Par ailleurs, l’action de l’OIT déploie à la fois une influence directe sur les conditions de vie à travers des mesures spécifiques mises en place dans les pays et une influence indirecte de nature politique et scientifique. Dans le cadre des programmes phares de l’OIT que la Suisse soutient, SCORE et Better Work sont des exemples de collaboration étroite entre partenaires sociaux pour favoriser le travail décent, grâce notamment à la formation. Dans le volet politique et scientifique, la promotion des valeurs et des principes contenus dans les normes ainsi que les statistiques et différents rapports élaborés permettent d’une part de rendre visibles les réalités du monde du travail et, d’autre part d’exercer une pression sur les gouvernements et les employeurs pour le respect des normes.

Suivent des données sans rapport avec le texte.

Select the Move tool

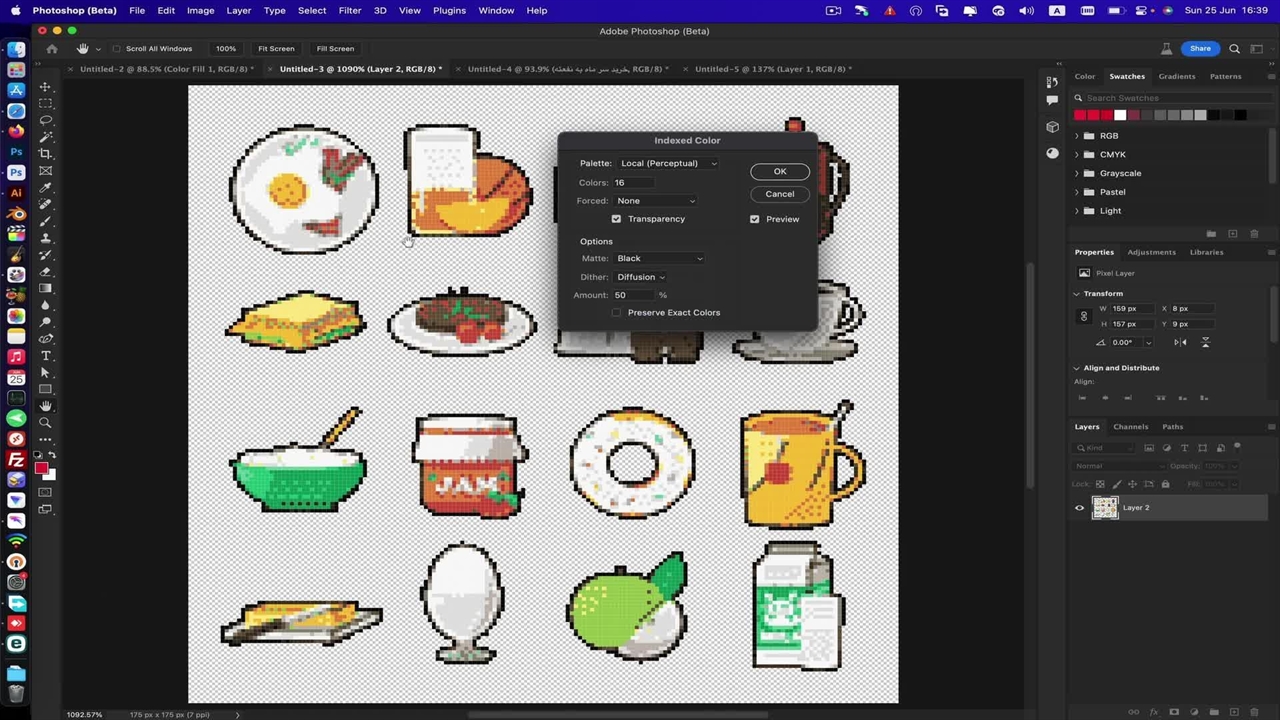(45, 87)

En matière de collaboration internationale, des avancées sont intervenues avec l’OIT pour que la politique sociale et les droits sociaux soient l’œuvre d’une responsabilité commune et non plus seulement de l’Etat.
Dans le contexte politique actuel à la fois mondial et suisse où le droit international et certains droits fondamentaux sont souvent remis en question, le rôle de l’OIT reste donc fondamental à plusieurs égards. Elle est également un instrument pour permettre une régulation mondiale plus forte, afin d’éviter la privatisation du droit international du travail.
L’avenir du travail comme thème central
Après 100 ans d’activité, l’OIT et les partenaires sociaux sont confrontés à de nouveaux défis. Pour célébrer le centenaire, sept initiatives ont été lancées pour orienter l’action de l’OIT. Parmi ces initiatives, la Suisse a choisi de focaliser son attention sur l’Initiative sur l’avenir du travail qui sera également une priorité dans le cadre des discussions tripartites mondiales durant la Conférence internationale du travail (CIT).
Dans ce cadre, Travail.Suisse recommande de soutenir le nouveau rapport de la Commission mondiale sur l’avenir du travail intitulé « Travailler pour bâtir un avenir meilleur ». Cette commission (créée pour l’Initiative sur l’avenir du travail) présente dans son rapport une stratégie axée sur l’humain s’articulant autour de trois points : investir sur les capacités des personnes, les institutions du travail, le travail décent et durable. Travail.Suisse soutient les recommandations de la commission, afin d’assurer la sécurité économique, l’égalité des chances et la justice sociale.
La Suisse a également adopté une « Déclaration tripartite sur le futur du travail et du partenariat social en Suisse à l’ère de la numérisation de l’économie » signée par Travail.Suisse et d’autres organisations faîtières nationales. Pour Travail.Suisse, la mise en œuvre de cette Déclaration reste un point central, notamment à travers la poursuite du dialogue social. De nombreux défis sont à relever pour permettre à tous les travailleuses et travailleurs de préserver leurs droits et conditions de travail décent. La numérisation croissante et les nouvelles formes de travail qui modifient, entre autres, l’organisation du travail, les notions de temps et de lieu de travail ainsi que le statut des salariés imposent une collaboration étroite des partenaires sociaux et des différents acteurs de la société dans un contexte national, mais également international. Le dialogue social reste donc la pierre angulaire du partenariat social qui lui-même sert de pilier au travail décent. La poursuite du travail de l’OIT pour les prochaines années de son existence reste essentielle et aura besoin d’une visibilité encore plus large.